My father is a scientist with regrets. The continuing pattern of time and age wearied him until we died. He had one last project based on life-forms, not his idea, and now there’s nothing. Sometimes I think of him as a soldier. He learned science because he wanted to save people. Science is a war; I think I heard him say that once. The last war he fought was with himself. The war before that, with some people I didn’t know. He didn’t know them either.
I think the responsibility of taking care of our family killed him, way before the No-Sun ever did. But now he’s alive. Now he has a new car. Now he kisses us hello and sings old Parokya ni Edgar songs about being Mr Suave and cooks and cooks because we’re okay now. No one is in danger.
My father feared death and now no one can die.
My mother is a teacher who never had the chance to teach. Now when everyone wakes up, she kisses us goodbye and drives to the school for people who still want to learn. Kids and adults and everyone in between. Everyone who didn’t have the chance before, who can take the chance now. She technically works but she tells me anak, it’s not work. It’s not work if you love it.
My sister has been working all her life but, like everything else, one day it just stopped. She has the money and the savings and the plans, but no one to do the plans with, she says, it’s so important to have someone to be with so if you don’t then what’s the point? She wants to travel but the airports are always packed nowadays. Pilots don’t want to fly. No one dies but planes still disappear into the sea. Don’t be like me, she says.

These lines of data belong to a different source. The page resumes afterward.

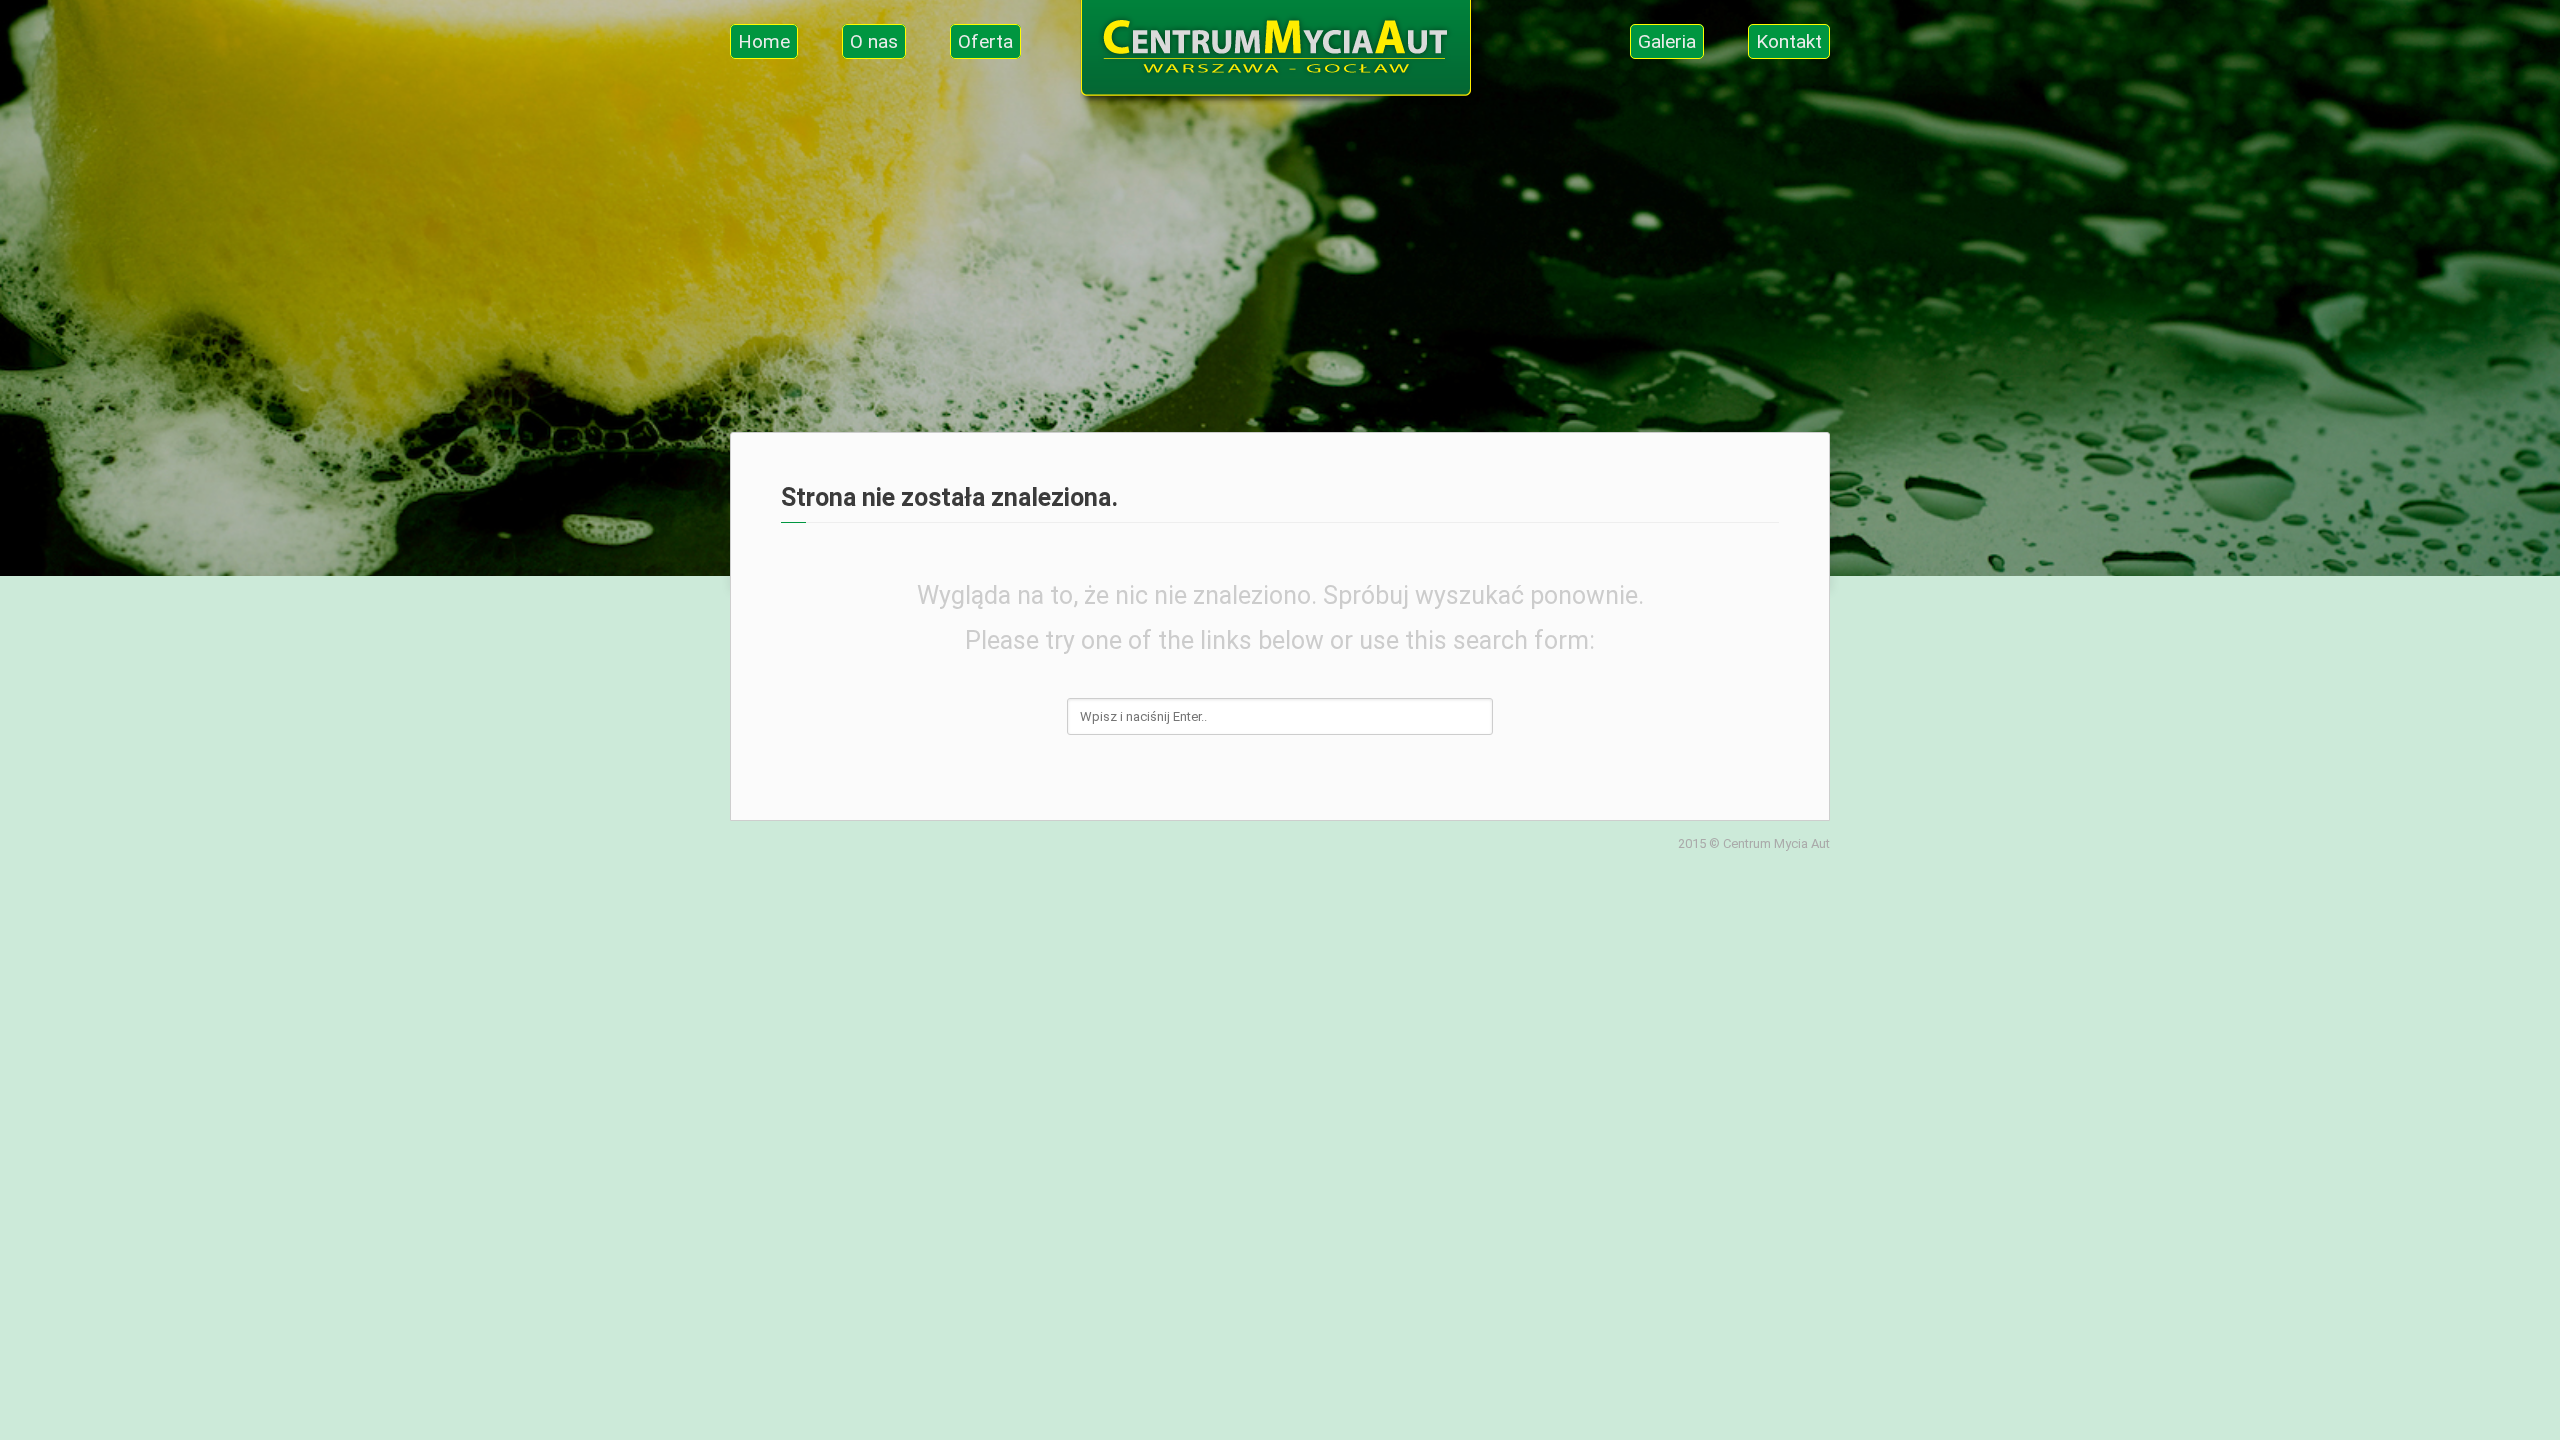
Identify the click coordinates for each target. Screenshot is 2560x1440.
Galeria (1667, 41)
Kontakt (1789, 41)
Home (764, 41)
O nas (874, 41)
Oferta (985, 41)
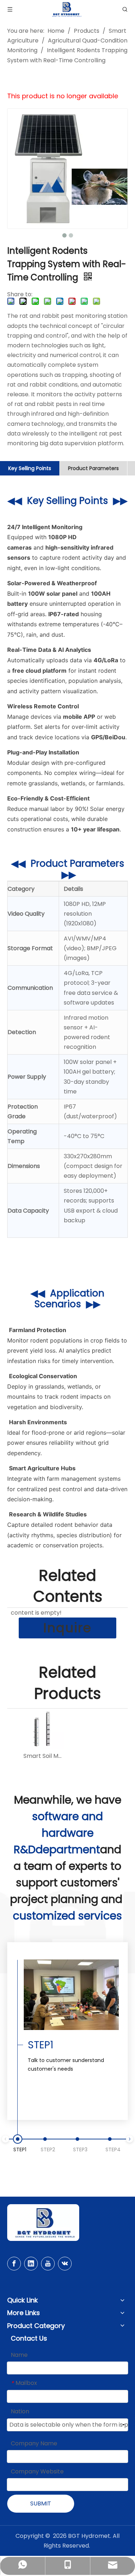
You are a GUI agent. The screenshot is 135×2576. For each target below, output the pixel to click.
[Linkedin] (31, 2263)
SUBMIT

I think I’m disappointing her. I lied. I do work. People started wanting to live their dead lives, and people still want coffee. Casual to part-time to full-time. When I don’t make coffee, I listen to the radio. It’s the only way I know what the time is, what inflation means, what deflation means, and who’s dedicated a love song to whom.
From Castell to Ray, I love you baby. Here’s our song.
One small hot chocolate, please. With almond milk.
Sorry, what was that?
Almond milk, please.
Purpose
He says his name is Rocket, but I know it’s actually John-Dean. Emily was the one who got me the job at Starbucks because she wrote my CV. I’ve never worked at Kmart.
After my shift, they wait for me outside the shopping centre and we sit on the bus benches and think about what to do with our money. Emily says uni. Rocket says car. He tosses the coffee cup that I had scribbled ‘Rock It’ on into the bin.
I give them all my money because I don’t know what to do. So Emily buys me a paint-by-numbers dragon.
On Sunday, remember, Emily says, you both have to be there.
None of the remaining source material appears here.